Quantitative measurements of RNA dynamics in populations of fixed cells and individual living cells have consistently revealed complex distributions of RNA counts and behavior across space, time, and individual cells, even for clonal cell populations [1]. Broadly, the term “gene expression variability” is invoked to explain these ubiquitous, variable, and complex RNA expression distributions. One of single-cell biology’s driving goals is understanding the molecular origin and downstream consequences of gene expression variability. For example, recent work has demonstrated that rare cells, identifiable only by transient fluctuations in RNA content compared to clonal sister cells, can drive drug-resistant cancer or maintain progenitor cells driving development [2–4]. While experimental methods can identify rare cells, robustly determining gene networks from discrete RNA counts across cells remains an open problem.

Fig. 1 shows examples of gene networks defined by their number of gene states, state connectivities, and associated rate parameters.

Of the existing experimental methods providing discrete RNA counts, we focus on single-molecule RNA fluorescence *in situ* hybridization (smFISH [5, 6]). In particular, smFISH provides *snapshot* data consisting of independent fluorescent imaging assays performed on fixed samples at discrete time points, often following external stimuli. These assays yield the number and location of individual transcripts for a limited number of RNA species for individual cells and, as a consequence, direct insight into the molecular state of the cells or tissue at the time of fixation.

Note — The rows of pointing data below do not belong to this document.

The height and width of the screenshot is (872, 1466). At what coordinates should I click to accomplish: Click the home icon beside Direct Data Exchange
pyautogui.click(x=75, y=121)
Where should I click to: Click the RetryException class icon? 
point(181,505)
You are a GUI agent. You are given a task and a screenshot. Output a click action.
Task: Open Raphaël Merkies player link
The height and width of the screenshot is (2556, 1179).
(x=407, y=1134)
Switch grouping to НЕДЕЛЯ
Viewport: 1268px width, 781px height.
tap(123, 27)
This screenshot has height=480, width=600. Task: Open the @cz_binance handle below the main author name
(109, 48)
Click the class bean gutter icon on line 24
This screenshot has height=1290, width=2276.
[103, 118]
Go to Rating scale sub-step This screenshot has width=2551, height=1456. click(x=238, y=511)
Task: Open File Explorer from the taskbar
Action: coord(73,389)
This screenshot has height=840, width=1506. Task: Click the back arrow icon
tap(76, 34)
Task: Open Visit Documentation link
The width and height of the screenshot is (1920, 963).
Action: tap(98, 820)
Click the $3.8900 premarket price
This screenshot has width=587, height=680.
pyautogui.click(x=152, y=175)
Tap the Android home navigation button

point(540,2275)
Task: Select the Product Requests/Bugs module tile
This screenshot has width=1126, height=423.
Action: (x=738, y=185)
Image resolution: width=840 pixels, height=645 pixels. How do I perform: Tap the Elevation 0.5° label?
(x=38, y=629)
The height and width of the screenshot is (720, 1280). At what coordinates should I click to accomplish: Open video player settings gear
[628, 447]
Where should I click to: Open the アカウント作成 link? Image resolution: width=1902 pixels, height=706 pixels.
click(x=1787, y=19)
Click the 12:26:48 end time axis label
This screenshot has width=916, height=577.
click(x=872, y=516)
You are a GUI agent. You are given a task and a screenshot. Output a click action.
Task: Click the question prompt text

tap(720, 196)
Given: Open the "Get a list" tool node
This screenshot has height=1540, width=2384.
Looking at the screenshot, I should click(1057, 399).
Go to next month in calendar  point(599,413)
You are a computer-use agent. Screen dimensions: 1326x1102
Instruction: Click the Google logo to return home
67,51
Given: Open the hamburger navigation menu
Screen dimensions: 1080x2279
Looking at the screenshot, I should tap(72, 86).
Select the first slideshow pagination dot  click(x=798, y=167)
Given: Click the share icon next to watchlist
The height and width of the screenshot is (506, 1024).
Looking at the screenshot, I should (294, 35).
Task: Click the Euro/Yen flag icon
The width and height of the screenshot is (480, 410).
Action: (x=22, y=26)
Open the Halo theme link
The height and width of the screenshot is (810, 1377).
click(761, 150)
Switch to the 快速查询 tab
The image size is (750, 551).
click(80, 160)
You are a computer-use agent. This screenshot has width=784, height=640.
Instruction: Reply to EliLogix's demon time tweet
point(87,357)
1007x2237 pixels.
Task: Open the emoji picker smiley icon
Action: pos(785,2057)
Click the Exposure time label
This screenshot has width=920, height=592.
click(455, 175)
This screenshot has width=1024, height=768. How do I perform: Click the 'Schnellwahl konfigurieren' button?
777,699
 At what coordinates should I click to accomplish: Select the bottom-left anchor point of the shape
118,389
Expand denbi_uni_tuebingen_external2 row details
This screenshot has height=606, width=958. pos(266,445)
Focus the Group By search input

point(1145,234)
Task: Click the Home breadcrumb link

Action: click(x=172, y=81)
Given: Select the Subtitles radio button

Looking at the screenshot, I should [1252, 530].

To help highlight the major challenges facing computational inference of gene networks from snapshot smFISH data, we consider the simplest gene network, shown in Fig. 1 a i), which consists of a single gene state. The one-state model predicts a Poissonian number of RNAs transcribed per time interval [7, 8]. A Poisson statistical expectation often disagrees with observation [9–16], and, as such, the perennial two-state model (Fig. 1 a ii) is conjectured [1, 10, 11, 13–21]. The two-state, or telegraph, model allows the gene regulatory network to transition between an inactive and active state. Despite the surprising range of behavior produced by the two-state model [21], it often fails to describe observed distributions in smFISH snapshot data. This, in turn, suggests the existence of gene states with intermediate RNA production rates. Immediately, challenges emerge on account of the many ways of connecting *N* ≥ 3 gene states (see Fig. 1 b for some examples). The additional reaction pathways may provide a better fit to existing data at the cost of predictive power. In fact model inference, which rigorously balances data description with predictive power, has yet to be achieved for this problem. In a number of previous attempts, metrics, including Poisson indicators [7, 9–11, 16, 22–25], crossvalidation [26], nonparametric regression [27–33], or information metrics which compare a truncated set of possible models [22, 23, 34, 35] are used to justify the introduction and network structure of additional gene states (Fig. 1 a iii). However, all such methods perform model selection and parameter inference separately and cannot therefore propagate error from inherently stochastic RNA counts into uncertainty over gene networks. As such, they fail to balance descriptive ability and predictive power in a statistically rigorous manner, and the relative probability over each proposed network, including gene states and associated parameters and thus connectivity of the gene states, given the data remains unknown.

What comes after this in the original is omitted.